Years Coached: 2011-2014

Total Games Coached: 64

Win/Loss/Tie Record: 46-18

 

John Fox was the long-time head coach of the Carolina Panthers who became a free agent in 2010 after the Panthers decided not to re-new his contract following a 2-14 season. It didn’t take long for Fox to find a job as Elway and the Broncos quickly came calling. Fox saw immediate success as the Broncos coach as he got Denver back to the playoffs for the first time in over 5 years in just his first season. Things would get even better for everyone as the following year the team went 13-3, but got beat by the eventual Super Bowl champs (Baltimore Ravens) in the playoffs in a double OT loss.

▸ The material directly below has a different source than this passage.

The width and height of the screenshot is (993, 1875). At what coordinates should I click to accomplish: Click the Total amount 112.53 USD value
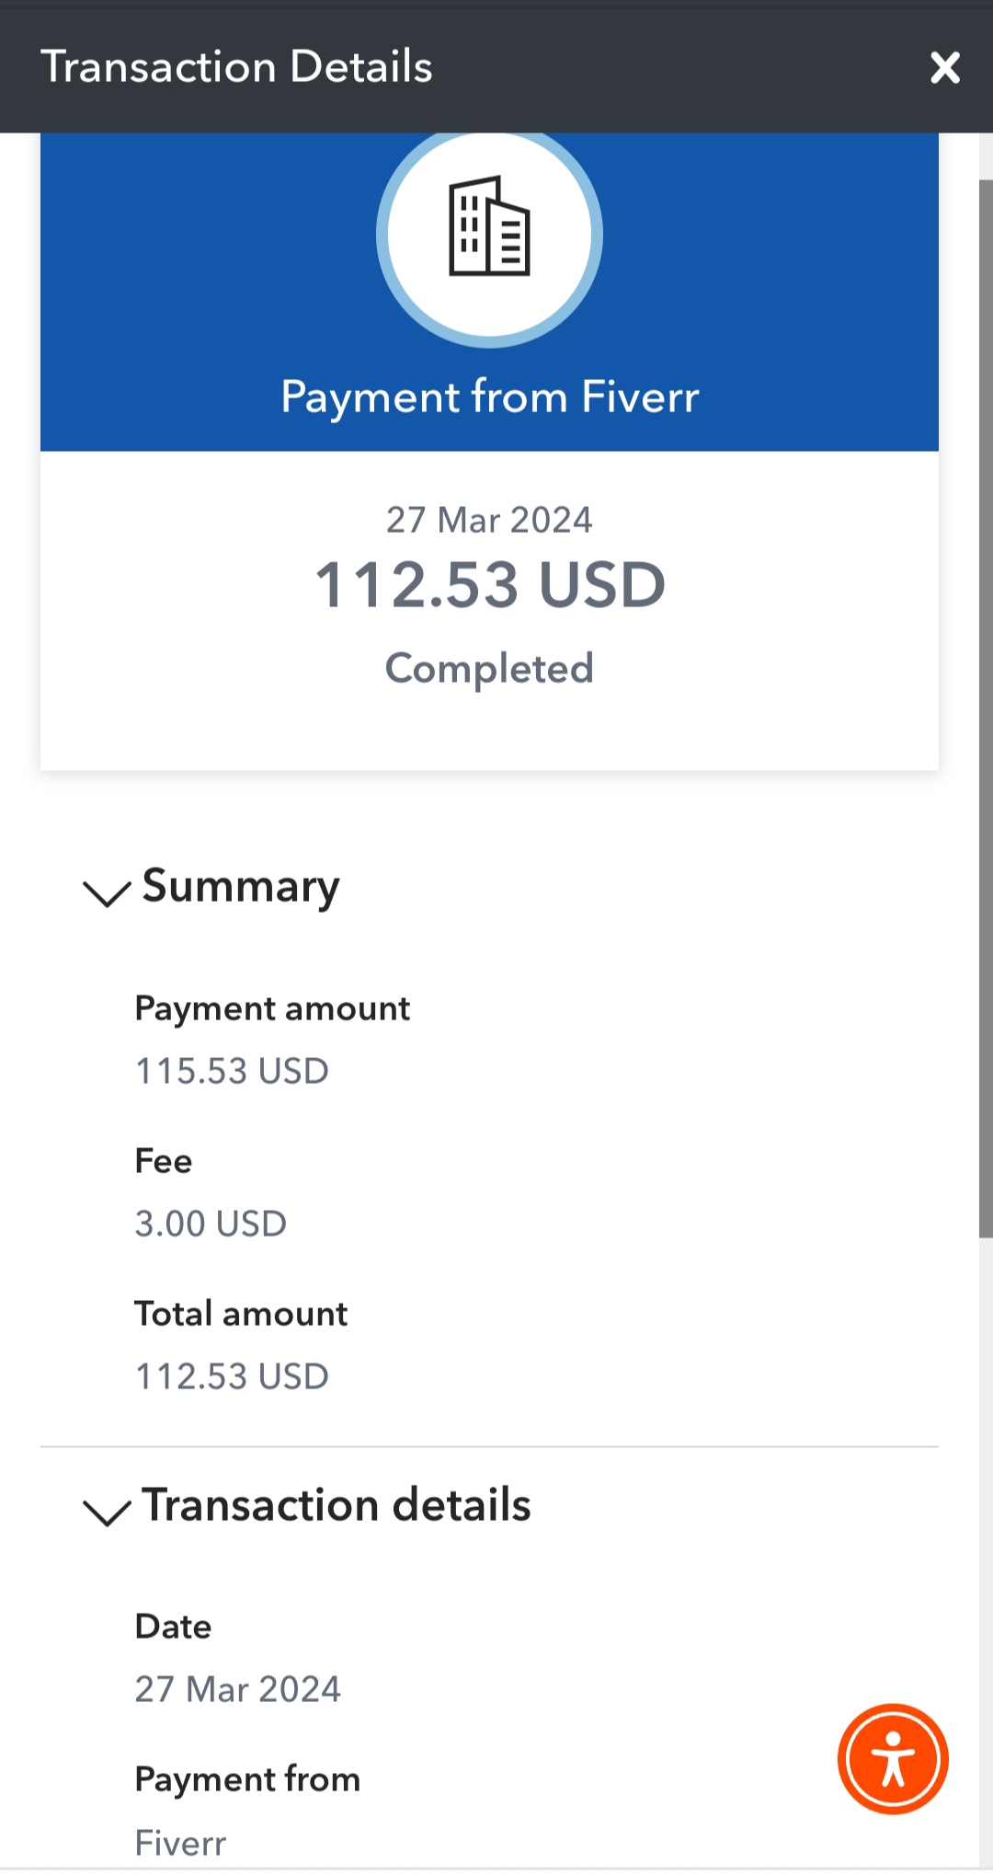[232, 1376]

The next year would be the peak of the Fox/Denver era as the team once again went 13-3 but this time they made it all the way to the Super Bowl before getting absolutely hammered by the Seattle Seahawks. In what would be Fox’s final year with the team, Denver went 12-4 in 2014, but suffered a first-round playoff exit. That’s when John Elway decided he needed a coach with more success in the post-season and the two parties decided to split up. Fox spent four seasons in Denver. He had winning seasons and made the playoffs every year. The team also won four straight division titles and had an AFC Championship under their belts…..and it still wasn’t good enough.


 

3. Gary Kubiak

Denver Broncos vs. Arizona Cardinals

Years Coached: 2015-2016

Total Games Coached: 32

Win/Loss/Tie Record: 21-11

 

Sometimes it pays to be in the right time at the right place. That sums up Gary Kubiak’s tenure in Denver. After eight seasons in Houston as head coach, Kubiak sported an average 61-64 record before getting fired in 2013 after a 2-11 start. Kubiak was hired by the Broncos in 2015 after they decided previous head coach John Fox’s teams hadn’t “shown enough fight” in the playoffs. It was a questionable hire at the time, but those questions were quickly answered when Kubiak and the Broncos went out and won the damn Super Bowl in his first year as Broncos head coach. Does it get any better than that? Nope. The following year was bit of a disappointment as Denver was barely over the .500 mark as they finished 9-7 and missed out on the playoffs. This would mark the end of the Kubiak era in Denver as unfortunately he had to call it quits due to health reasons. Short and sweet can pretty much sum up Kubiak’s time in Denver.


 

2. Dan Reeves

danreeves2

Years Coached: 1981-1992

Total Games Coached: 184

Win/Loss/Tie Record: 110-73-1

 

Dan Reeves’ tenure in Denver was very long and very successful. However, there was one thing that always escaped Reeves while he was head coach in Denver. SUPER BOWL TITLES Y’ALL! Reeves spent 12 seasons in Denver and he won a lot. He has a winning record in the regular season. He also won five division titles, seven playoff games, 3 AFC Championships, and was named “Coach of the Year” on two different occasions. In twelve seasons in the Mile High City, he only had two losing seasons. All that is extremely impressive and cements Reeves legacy in Denver, but you still can’t help but remember that this is the guy who got Denver to a Super Bowl 3 times in a 4 year span and couldn’t get the job done. Dan Reeves did a tremendous job with Denver, but he’s not the greatest coach in Broncos history because this guy is…..


 

1. Mike Shanahan

mikeshanhana

Years Coached: 1995-2008

Total Games Coached: 224

Win/Loss/Tie Record: 138-86

 

The G.O.A.T. of coaching when it comes to the Denver Broncos. Two Super Bowl titles in back-to-back years and 224 games as head coach makes him the longest tenured head coach in Denver and it isn’t even close.